• SUPPLIED DATA:
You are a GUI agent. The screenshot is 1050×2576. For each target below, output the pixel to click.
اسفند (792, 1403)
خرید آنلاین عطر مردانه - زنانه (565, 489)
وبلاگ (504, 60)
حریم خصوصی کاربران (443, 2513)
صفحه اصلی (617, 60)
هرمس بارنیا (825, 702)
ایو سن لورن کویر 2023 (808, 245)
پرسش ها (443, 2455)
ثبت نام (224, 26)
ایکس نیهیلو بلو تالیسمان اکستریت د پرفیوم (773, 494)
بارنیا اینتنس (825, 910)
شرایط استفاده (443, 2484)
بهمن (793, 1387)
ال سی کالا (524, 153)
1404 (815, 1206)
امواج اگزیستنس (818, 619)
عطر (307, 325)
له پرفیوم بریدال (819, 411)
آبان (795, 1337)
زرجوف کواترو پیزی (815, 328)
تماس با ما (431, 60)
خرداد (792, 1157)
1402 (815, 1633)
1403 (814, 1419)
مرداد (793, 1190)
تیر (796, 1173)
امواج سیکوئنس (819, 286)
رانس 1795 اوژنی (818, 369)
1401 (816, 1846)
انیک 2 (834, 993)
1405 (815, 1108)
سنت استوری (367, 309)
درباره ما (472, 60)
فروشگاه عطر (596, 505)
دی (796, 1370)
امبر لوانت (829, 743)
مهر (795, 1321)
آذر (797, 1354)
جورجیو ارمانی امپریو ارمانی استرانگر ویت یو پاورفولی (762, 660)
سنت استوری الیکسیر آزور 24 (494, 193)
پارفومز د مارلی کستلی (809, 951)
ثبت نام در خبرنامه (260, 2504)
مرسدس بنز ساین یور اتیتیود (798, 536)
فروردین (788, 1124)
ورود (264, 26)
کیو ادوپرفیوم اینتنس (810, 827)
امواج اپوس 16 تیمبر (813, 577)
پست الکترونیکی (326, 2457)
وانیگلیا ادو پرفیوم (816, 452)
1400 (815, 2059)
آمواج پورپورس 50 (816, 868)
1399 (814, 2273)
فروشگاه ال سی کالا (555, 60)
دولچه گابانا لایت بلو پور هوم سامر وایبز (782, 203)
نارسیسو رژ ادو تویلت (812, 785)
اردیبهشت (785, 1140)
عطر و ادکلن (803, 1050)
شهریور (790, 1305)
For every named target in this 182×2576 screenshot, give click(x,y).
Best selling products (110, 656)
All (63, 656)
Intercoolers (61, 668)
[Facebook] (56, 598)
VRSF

• ACTIVITY: Bring together all lines in the records where the word "امواج" is found.

• EXERCISE RESPONSE:
امواج اگزیستنس (818, 619)
امواج سیکوئنس (819, 286)
امواج اپوس 16 تیمبر (813, 577)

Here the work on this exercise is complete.